Hyun Seul-gi

Personal information
- Date of birth: January 28, 2001 (age 25)
- Place of birth: Seoul, South Korea
- Height: 1.64 m (5 ft 5 in)
- Position: Winger

Team information
- Current team: Gyeongju KHNP
- Number: 11

Youth career
- 2013-2015: Yeseong Girls' Middle School
- 2016-2018: Yeseong Girls' High School
- 2019-2020: Gangwon State University

Senior career*
- Years: Team / Apps / (Gls)
- 2021-: Gyeongju KHNP

International career^{‡}
- 2014-2015: South Korea U-14 / 5 / (2)
- 2016: South Korea U-17 / 3 / (5)
- 2019: South Korea U-20 / 5 / (1)
- 2024-: South Korea / 8 / (1)

= Hyun Seul-gi =

South Korean footballer (born 2001)

Hyun Seul-gi (Korean: 현슬기, born 28 January 2001) is a South Korean footballer who plays as a winger for WK League side Gyeongju KHNP and the South Korea national team.

== Youth career ==
Hyun played for Yeseong Girls' Middle School and Yeseong Girls' High School in Chungju. Hyun was part of the Yeseong Girls' High School side that won the KWFF Spring Championship, the Queeen's Cup, and the National Sports Festival in 2017. The team also lifted the U-18 trophy at the 2017 Kanga Cup in Australia, where Hyun scored twice in the final, which Yeseong won 10–1. Hyun was named in Chungju Football Association's 2017 Best XI for her contributions to Yeseong's successful season.

== Club career ==
Hyun was selected by Gyeongju KHNP in the second round of the 2021 WK League new players' draft. Hyun scored in KHNP's 4–3 victory over Suwon FC in the 2022 WK League playoff, helping take the club to their third consecutive championship final against Incheon Hyundai Steel Red Angels.

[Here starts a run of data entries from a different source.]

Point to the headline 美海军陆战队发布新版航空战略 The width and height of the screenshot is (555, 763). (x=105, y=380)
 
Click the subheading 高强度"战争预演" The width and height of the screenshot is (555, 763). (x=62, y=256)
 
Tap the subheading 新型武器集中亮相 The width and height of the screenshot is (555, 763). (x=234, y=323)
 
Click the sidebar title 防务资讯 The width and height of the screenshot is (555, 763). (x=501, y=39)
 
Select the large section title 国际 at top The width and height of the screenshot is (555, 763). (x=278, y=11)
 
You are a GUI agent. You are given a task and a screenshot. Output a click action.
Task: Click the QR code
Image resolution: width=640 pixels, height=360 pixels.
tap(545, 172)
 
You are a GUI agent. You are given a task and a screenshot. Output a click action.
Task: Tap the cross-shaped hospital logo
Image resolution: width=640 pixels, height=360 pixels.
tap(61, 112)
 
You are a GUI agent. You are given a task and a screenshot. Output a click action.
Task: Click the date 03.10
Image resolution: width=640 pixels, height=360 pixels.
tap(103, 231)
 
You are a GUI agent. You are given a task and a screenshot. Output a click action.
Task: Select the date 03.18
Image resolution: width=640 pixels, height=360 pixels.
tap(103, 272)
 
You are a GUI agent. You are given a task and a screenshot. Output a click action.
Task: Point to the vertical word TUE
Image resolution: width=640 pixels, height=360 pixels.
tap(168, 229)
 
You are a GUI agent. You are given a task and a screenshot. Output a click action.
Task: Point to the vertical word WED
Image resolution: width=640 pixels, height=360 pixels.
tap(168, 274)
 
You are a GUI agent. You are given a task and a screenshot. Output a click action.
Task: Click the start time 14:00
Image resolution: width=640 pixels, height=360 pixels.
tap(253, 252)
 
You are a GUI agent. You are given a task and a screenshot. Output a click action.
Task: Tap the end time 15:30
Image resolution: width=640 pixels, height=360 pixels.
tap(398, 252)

== International career ==
Hyun received her first senior call-up for South Korea in 2022 but had to withdraw from the squad after contracting COVID-19. She eventually made her full international debut in a 2024 friendly against Spain under manager Shin Sang-woo. She was part of the South Korean side that won the 2025 EAFF E-1 Football Championship, having been called up as a replacement for Choe Yu-ri, who withdrew from the squad due to injury. Hyun was named in South Korea's squad for the 2026 Asian Games.
==International goals==

| No. | Date | Venue | Opponent | Score | Result | Competition |
|---|---|---|---|---|---|---|
| 1. | 17 September 2026 | Nagai Stadium, Osaka, Japan | Bangladesh | 5–0 | 6–0 | 2026 Asian Games |

== Style of play ==
Hyun is known for her speed and goal-scoring ability. Her particular skill at scoring headed goals has earned her the nickname "Golden Head" among her teammates at Gyeongju.